**Exercise requirements**: An exact reproduction of the lines from the one with "Click Guardar na minha conta link" to the end of the data below is required. No other lines may be included.

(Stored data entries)
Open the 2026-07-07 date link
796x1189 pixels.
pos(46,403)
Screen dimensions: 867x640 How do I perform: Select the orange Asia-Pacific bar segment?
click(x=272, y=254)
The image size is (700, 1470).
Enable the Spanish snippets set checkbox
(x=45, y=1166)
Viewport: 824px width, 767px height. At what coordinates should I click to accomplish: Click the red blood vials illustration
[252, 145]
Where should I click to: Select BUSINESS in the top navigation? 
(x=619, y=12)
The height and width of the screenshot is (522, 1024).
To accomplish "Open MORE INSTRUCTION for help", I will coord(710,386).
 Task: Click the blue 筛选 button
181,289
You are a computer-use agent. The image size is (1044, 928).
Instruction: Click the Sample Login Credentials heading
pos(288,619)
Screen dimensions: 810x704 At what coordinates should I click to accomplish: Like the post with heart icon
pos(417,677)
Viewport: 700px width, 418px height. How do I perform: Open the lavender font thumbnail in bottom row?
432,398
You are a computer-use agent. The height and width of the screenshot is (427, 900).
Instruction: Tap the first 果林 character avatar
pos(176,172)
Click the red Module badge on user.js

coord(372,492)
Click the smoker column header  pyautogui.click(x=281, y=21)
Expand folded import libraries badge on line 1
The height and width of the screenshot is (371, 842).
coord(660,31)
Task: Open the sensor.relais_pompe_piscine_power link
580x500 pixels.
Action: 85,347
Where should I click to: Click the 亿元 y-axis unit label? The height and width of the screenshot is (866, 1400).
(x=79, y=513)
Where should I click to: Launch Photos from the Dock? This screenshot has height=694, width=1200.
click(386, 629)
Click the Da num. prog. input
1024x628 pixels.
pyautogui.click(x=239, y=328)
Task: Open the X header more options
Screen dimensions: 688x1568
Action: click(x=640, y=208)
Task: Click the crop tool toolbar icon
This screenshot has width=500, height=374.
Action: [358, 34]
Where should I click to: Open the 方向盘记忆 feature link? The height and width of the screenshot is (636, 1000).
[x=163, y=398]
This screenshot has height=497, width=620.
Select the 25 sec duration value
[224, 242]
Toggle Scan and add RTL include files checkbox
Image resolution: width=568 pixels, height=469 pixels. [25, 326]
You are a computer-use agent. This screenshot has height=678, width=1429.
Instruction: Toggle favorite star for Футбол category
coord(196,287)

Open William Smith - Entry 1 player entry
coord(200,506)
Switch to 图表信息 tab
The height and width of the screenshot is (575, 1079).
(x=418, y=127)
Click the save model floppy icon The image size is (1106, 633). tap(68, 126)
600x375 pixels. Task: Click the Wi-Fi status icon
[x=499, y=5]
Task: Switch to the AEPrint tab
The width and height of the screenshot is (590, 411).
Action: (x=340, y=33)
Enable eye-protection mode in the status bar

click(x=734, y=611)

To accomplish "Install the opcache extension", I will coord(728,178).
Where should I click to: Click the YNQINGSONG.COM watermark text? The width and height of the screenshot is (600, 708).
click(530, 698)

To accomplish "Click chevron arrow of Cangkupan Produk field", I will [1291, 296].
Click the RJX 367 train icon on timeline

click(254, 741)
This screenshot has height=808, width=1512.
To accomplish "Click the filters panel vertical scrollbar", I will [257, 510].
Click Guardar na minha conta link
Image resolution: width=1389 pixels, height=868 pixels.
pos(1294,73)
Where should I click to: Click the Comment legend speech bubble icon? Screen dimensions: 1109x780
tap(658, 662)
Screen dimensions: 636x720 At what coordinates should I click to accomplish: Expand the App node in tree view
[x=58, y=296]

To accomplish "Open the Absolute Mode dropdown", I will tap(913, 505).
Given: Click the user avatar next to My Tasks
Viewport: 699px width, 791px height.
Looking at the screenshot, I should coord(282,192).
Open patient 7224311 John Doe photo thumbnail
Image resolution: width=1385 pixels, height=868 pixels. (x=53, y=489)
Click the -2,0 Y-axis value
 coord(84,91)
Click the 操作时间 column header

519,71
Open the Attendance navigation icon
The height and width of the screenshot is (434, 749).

**The answer**:
Click Guardar na minha conta link
Image resolution: width=1389 pixels, height=868 pixels.
pos(1294,73)
Where should I click to: Click the Comment legend speech bubble icon? Screen dimensions: 1109x780
tap(658, 662)
Screen dimensions: 636x720 At what coordinates should I click to accomplish: Expand the App node in tree view
[x=58, y=296]

To accomplish "Open the Absolute Mode dropdown", I will tap(913, 505).
Given: Click the user avatar next to My Tasks
Viewport: 699px width, 791px height.
Looking at the screenshot, I should coord(282,192).
Open patient 7224311 John Doe photo thumbnail
Image resolution: width=1385 pixels, height=868 pixels. (x=53, y=489)
Click the -2,0 Y-axis value
 coord(84,91)
Click the 操作时间 column header

519,71
Open the Attendance navigation icon
The height and width of the screenshot is (434, 749).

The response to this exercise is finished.